Les implications sociales de cette collusion des libéralismes (les marges de manœuvre des individus dans cette sphère publique bourgeoise) seront traitées plus loin dans cette thèse (parties II, III et conclusion). On retient théoriquement de la sphère publique bourgeoise que l’opinion se forme via la presse et les Salons notamment, via l’usage du raisonnement et en opposition à l’arbitraire monarchique, mais que la dimension politique de ces revendications est liée aux revendications d’un libéralisme économique. Par rapport à la métaphore de transaction, on parle de « publicisation » (mouvement de droite à gauche au haut de la figure 20) au sens où il y a rationalisation de la valeur du bien ou du service, en fonction de son usage concret, mais également au regard de sa valeur symbolique. La publicisation est parallèle à la tarification (bas de la figure 20) : quantitativement, c’est l’effet d’offre et de demande qui entre en jeu, mais qui reste dans le même temps dépendant de son encastrement avec l’opinion. Les institutions dans l’économie de marché sont issues des législations élaborées dans la sphère publique bourgeoise. C’est au travers des institutions issues de la sphère publique bourgeoise que les acteurs font société (Gesellschaft).

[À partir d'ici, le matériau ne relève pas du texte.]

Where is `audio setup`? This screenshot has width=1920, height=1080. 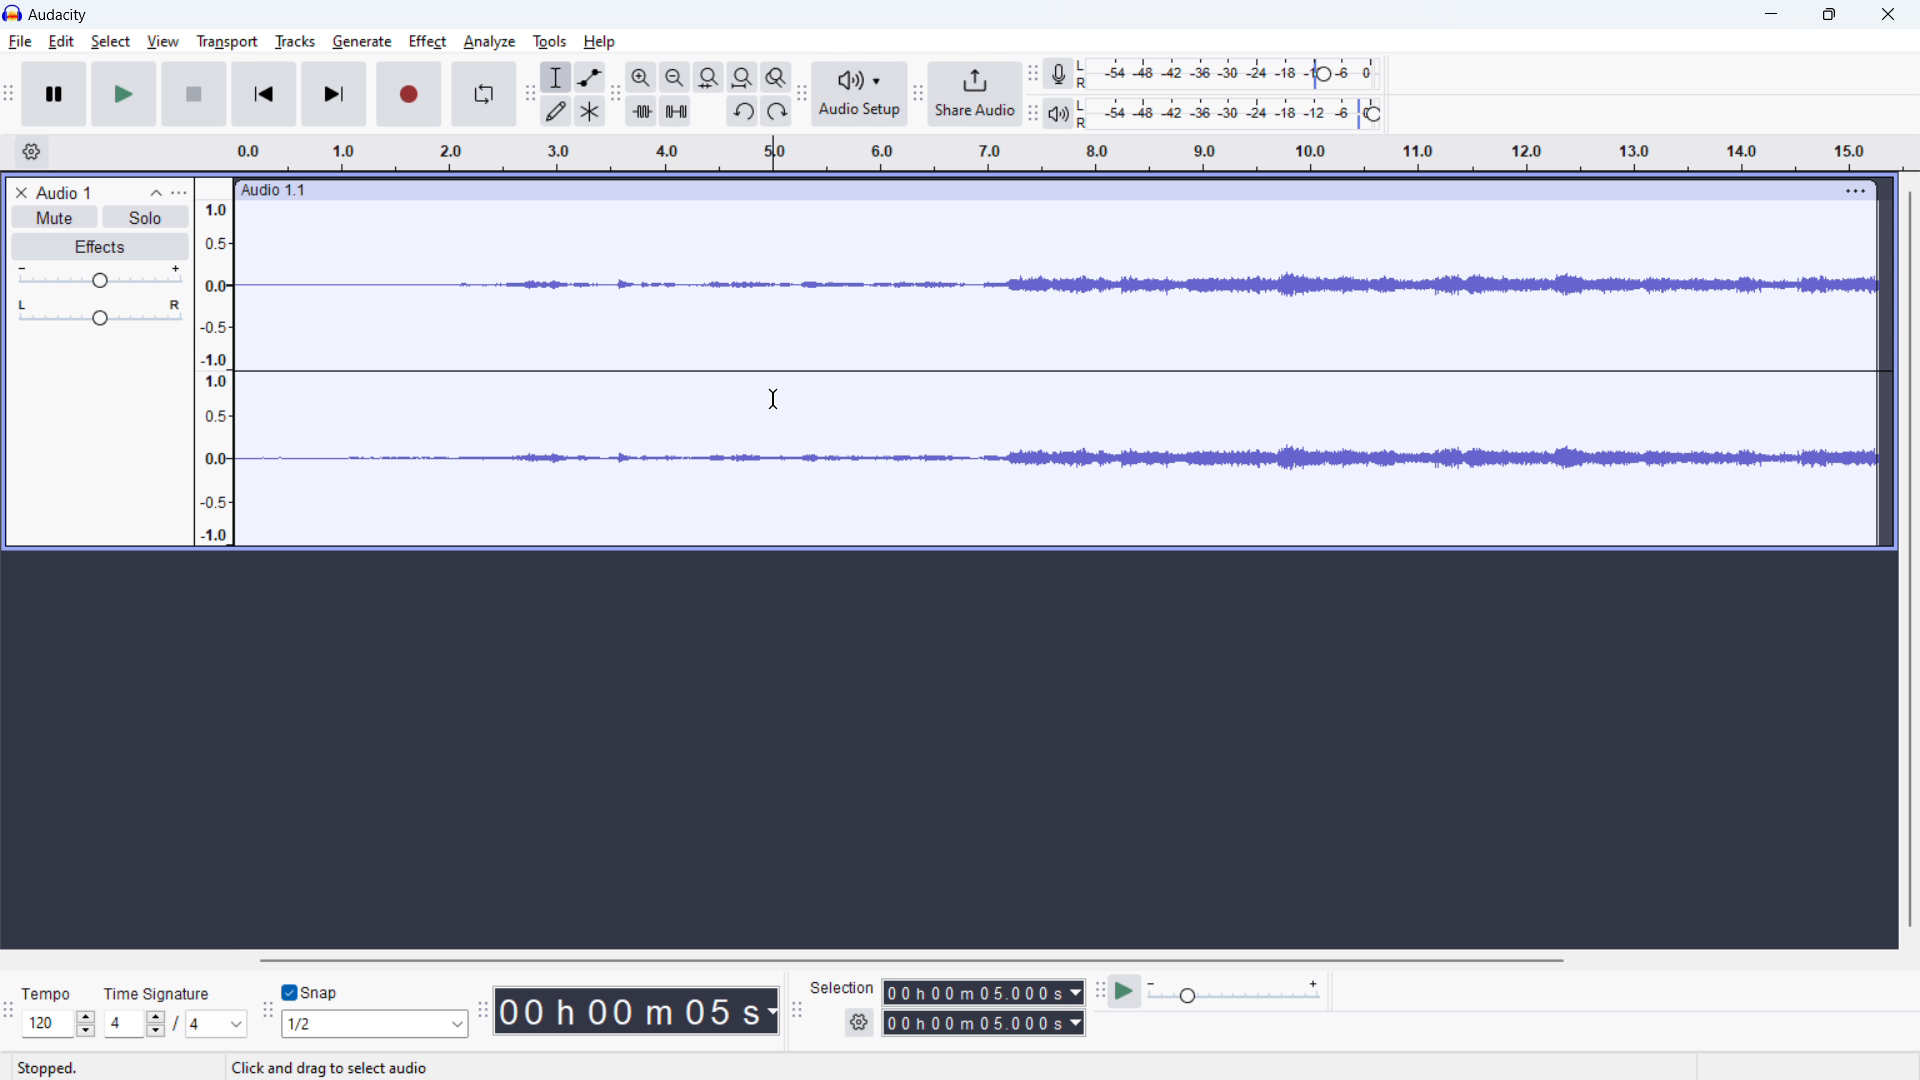
audio setup is located at coordinates (860, 94).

Aujourd’hui, l’espace de coordination sur la scène symbolique est beaucoup plus vaste : les mobilités dans cet espace ont considérablement évolué. Au début du xxe siècle, Tarde identifie l’importance de ce phénomène : « Mais le public est indéfiniment extensible, et comme, à mesure qu’il s’étend, sa vie particulière devient

plus intense, on ne peut nier qu’il ne soit le groupe social de l’avenir » (Tarde, 2006 [1901], p. 15). Ainsi, comme pour Habermas, la « sphère publique bourgeoisie » est ici mobilisée comme une catégorie caractérisant une époque déterminée, mais le principe sur lequel elle a pris son essor politique et économique est resté sociologiquement pertinent de manière plus large. Plutôt qu’un groupe social, la sphère publique, en tant que sphère de la communication et espace de la pratique de la rationalité, est la condition de la constitution de groupes sociaux qui permet de dépasser les frontières privées de la communauté (Gemeinschaft) tout en préservant les libertés individuelles et la subjectivité : c’est à ce principe complexe que le concept de scène symbolique fait référence.